[[ EXTRACTED DATA, beginning ]]
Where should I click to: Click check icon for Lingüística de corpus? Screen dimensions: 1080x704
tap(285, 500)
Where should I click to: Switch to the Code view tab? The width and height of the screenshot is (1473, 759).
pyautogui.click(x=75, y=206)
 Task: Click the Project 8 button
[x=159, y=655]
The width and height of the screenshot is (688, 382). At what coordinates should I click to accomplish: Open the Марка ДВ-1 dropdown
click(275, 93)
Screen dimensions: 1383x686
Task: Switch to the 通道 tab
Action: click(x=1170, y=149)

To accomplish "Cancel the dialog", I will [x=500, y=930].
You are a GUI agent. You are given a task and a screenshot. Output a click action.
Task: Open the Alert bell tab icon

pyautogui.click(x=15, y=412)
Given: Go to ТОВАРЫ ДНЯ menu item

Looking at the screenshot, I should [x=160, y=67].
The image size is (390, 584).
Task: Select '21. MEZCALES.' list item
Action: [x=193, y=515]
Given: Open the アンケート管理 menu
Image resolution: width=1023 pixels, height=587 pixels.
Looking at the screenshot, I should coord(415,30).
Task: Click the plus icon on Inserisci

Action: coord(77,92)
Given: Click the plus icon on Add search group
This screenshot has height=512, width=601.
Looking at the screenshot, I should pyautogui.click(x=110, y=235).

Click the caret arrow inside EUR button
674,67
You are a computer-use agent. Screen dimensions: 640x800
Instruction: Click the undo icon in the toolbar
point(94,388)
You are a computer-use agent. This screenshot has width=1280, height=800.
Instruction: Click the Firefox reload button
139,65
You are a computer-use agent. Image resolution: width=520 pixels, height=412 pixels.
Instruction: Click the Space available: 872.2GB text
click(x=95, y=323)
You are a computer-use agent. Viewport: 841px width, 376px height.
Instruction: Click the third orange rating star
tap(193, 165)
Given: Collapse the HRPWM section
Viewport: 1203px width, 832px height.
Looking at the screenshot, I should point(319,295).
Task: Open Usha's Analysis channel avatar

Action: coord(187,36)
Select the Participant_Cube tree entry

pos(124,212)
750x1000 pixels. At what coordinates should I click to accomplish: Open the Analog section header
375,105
[[ EXTRACTED DATA, end ]]
=== TASK ITEM ===
From the records, copy out each line that includes the string "computer".

=== TASK RESULT ===
You are a computer-use agent. Screen dimensions: 640x800
You are a computer-use agent. This screenshot has width=1280, height=800.
You are a computer-use agent. Image resolution: width=520 pixels, height=412 pixels.
You are a computer-use agent. Viewport: 841px width, 376px height.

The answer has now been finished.